╔══

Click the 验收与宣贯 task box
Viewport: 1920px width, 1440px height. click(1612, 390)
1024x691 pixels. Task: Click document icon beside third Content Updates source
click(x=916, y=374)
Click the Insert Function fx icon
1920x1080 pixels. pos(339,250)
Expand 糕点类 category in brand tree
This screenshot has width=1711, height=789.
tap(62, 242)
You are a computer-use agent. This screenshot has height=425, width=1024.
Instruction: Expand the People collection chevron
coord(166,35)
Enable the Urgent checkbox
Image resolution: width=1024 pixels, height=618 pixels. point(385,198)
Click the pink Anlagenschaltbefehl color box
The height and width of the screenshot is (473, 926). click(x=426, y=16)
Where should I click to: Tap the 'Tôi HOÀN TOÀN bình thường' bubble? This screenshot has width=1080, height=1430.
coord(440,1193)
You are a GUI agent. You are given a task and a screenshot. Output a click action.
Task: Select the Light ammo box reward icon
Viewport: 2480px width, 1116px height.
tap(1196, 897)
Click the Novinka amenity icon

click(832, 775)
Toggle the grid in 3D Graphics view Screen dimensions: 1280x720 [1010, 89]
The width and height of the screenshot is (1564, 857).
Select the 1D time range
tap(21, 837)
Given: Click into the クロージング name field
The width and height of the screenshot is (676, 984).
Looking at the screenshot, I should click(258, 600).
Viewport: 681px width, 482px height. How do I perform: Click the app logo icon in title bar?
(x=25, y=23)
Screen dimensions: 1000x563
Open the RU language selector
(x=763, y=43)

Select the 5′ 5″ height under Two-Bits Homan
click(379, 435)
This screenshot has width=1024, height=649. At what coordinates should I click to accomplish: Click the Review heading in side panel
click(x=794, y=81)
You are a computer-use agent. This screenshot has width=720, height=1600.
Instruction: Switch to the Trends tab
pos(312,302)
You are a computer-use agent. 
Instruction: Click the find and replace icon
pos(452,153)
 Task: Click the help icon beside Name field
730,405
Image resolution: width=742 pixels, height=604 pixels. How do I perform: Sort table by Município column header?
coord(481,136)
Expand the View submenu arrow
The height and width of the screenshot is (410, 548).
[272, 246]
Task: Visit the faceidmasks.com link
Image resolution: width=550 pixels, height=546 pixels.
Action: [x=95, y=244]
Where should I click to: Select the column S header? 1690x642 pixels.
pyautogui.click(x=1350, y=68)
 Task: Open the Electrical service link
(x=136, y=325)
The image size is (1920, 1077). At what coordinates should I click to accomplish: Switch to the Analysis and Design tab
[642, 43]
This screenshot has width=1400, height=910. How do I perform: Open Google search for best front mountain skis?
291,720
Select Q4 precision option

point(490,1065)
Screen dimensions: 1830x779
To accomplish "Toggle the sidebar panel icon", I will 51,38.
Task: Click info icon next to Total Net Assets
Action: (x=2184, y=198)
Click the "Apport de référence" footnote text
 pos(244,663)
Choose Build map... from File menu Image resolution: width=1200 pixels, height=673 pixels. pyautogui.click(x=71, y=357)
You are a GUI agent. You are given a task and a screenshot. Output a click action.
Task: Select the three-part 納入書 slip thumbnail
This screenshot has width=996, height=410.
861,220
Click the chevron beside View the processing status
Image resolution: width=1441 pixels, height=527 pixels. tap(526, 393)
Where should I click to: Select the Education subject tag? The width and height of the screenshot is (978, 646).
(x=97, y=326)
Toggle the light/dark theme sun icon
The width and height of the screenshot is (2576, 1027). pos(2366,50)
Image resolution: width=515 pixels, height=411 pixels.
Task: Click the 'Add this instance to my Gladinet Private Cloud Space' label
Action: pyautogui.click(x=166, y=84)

╚══

§ **Given problem**: Copy the entries exactly as they appear, starting with the line that contains "Screen dimensions: 1830x779" and ending with the line that contains "Choose Build map...", including both of those lines.

§ **Exercise result**:
Screen dimensions: 1830x779
To accomplish "Toggle the sidebar panel icon", I will 51,38.
Task: Click info icon next to Total Net Assets
Action: (x=2184, y=198)
Click the "Apport de référence" footnote text
 pos(244,663)
Choose Build map... from File menu Image resolution: width=1200 pixels, height=673 pixels. pyautogui.click(x=71, y=357)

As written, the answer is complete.